* _EXERCISE DESCRIPTION_
Although the entries contain pictures, only their words should be duplicated exactly.

(Stored data)
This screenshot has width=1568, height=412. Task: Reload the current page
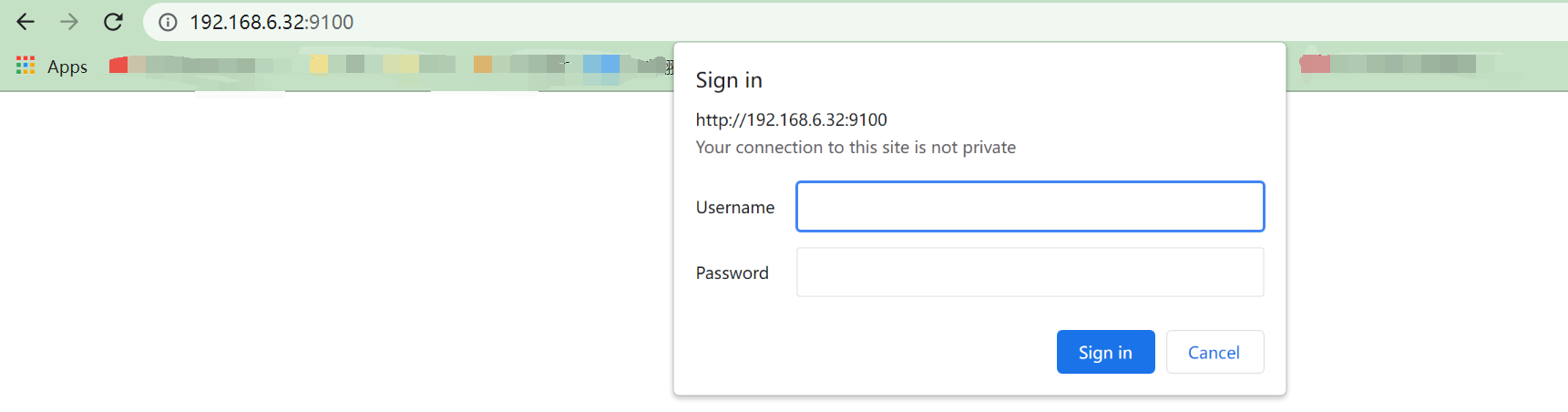point(113,22)
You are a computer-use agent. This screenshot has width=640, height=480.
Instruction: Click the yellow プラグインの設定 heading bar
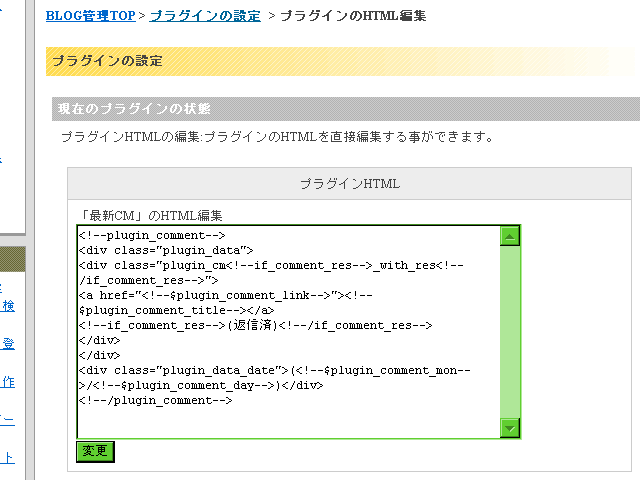tap(340, 61)
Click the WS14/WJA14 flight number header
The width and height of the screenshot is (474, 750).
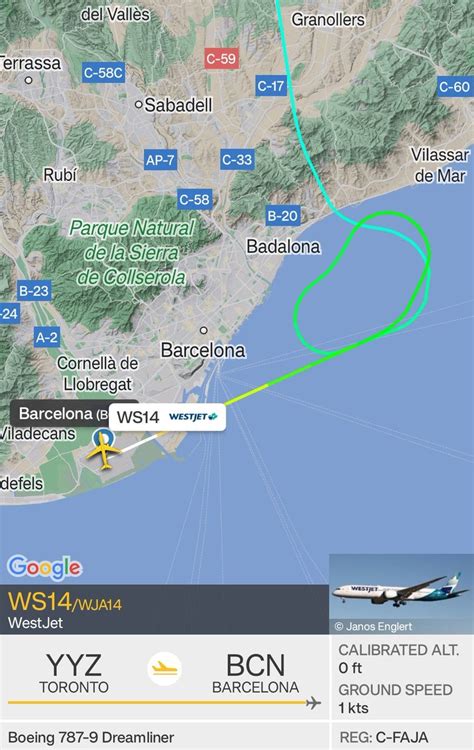coord(65,602)
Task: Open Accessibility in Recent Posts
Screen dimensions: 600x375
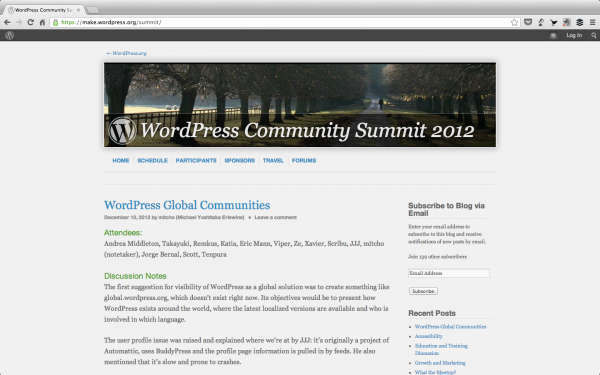Action: (x=429, y=336)
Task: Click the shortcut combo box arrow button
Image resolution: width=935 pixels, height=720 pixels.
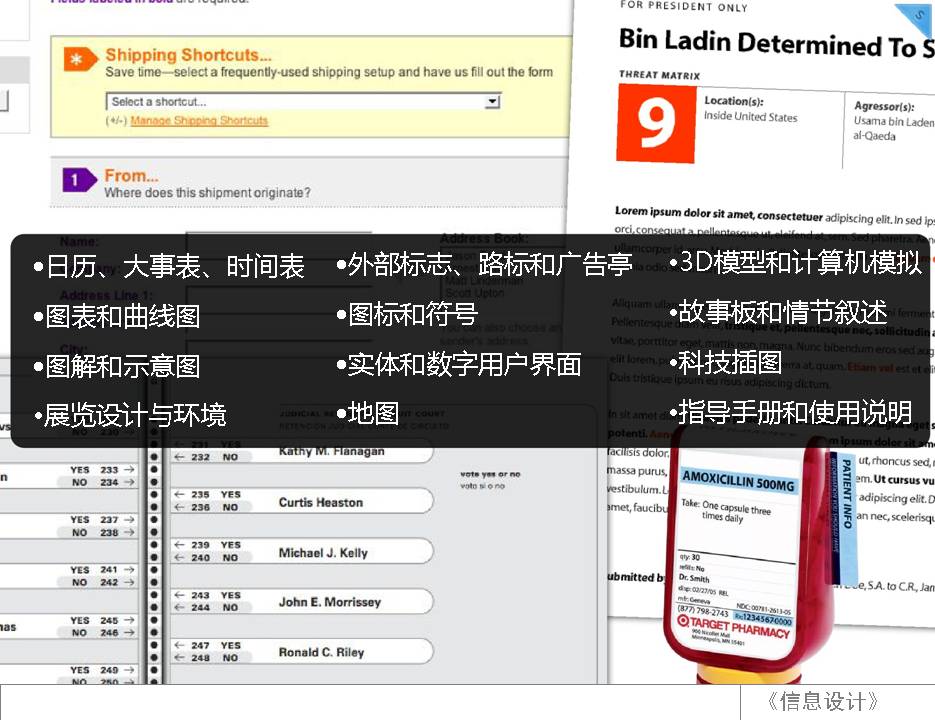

* _SOLUTION FOR THIS EXERCISE_
This screenshot has width=1568, height=412. Task: Reload the current page
point(113,22)
You are a computer-use agent. This screenshot has width=640, height=480.
Instruction: Click the yellow プラグインの設定 heading bar
tap(340, 61)
Click the WS14/WJA14 flight number header
The width and height of the screenshot is (474, 750).
coord(65,602)
Task: Open Accessibility in Recent Posts
Screen dimensions: 600x375
Action: (x=429, y=336)
Task: Click the shortcut combo box arrow button
Image resolution: width=935 pixels, height=720 pixels.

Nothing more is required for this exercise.